[[ Data shown, beginning ]]

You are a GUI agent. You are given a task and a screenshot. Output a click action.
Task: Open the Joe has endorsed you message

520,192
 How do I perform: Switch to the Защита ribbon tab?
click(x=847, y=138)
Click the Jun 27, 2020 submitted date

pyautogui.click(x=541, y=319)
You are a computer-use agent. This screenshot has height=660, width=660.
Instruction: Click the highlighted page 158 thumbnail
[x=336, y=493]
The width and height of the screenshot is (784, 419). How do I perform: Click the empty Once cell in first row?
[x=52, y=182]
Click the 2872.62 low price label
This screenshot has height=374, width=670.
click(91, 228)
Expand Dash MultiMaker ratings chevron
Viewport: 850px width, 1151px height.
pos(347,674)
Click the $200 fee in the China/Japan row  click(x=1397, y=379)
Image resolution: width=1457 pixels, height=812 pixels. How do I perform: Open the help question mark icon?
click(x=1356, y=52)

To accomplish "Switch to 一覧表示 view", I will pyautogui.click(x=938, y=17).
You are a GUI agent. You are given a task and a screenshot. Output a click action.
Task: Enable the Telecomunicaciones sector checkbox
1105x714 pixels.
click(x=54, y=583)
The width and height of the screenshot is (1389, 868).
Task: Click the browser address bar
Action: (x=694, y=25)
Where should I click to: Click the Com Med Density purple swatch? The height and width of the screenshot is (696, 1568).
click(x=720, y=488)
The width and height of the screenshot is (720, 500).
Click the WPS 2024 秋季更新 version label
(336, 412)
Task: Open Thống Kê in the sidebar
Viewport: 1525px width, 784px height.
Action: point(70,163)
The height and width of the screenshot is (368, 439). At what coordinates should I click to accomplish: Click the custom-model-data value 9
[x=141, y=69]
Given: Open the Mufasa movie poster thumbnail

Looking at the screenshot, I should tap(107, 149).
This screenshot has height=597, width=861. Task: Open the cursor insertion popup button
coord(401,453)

[[ Data shown, end ]]

_Task objective_
Produce only the lines from the line containing "Task: Enable the" through the line containing "The width and height of the screenshot is (720, 500).", inclusive of both, exactly as they stand in the entries above.

_Answer to this exercise_
Task: Enable the Telecomunicaciones sector checkbox
1105x714 pixels.
click(x=54, y=583)
The width and height of the screenshot is (1389, 868).
Task: Click the browser address bar
Action: (x=694, y=25)
Where should I click to: Click the Com Med Density purple swatch? The height and width of the screenshot is (696, 1568).
click(x=720, y=488)
The width and height of the screenshot is (720, 500).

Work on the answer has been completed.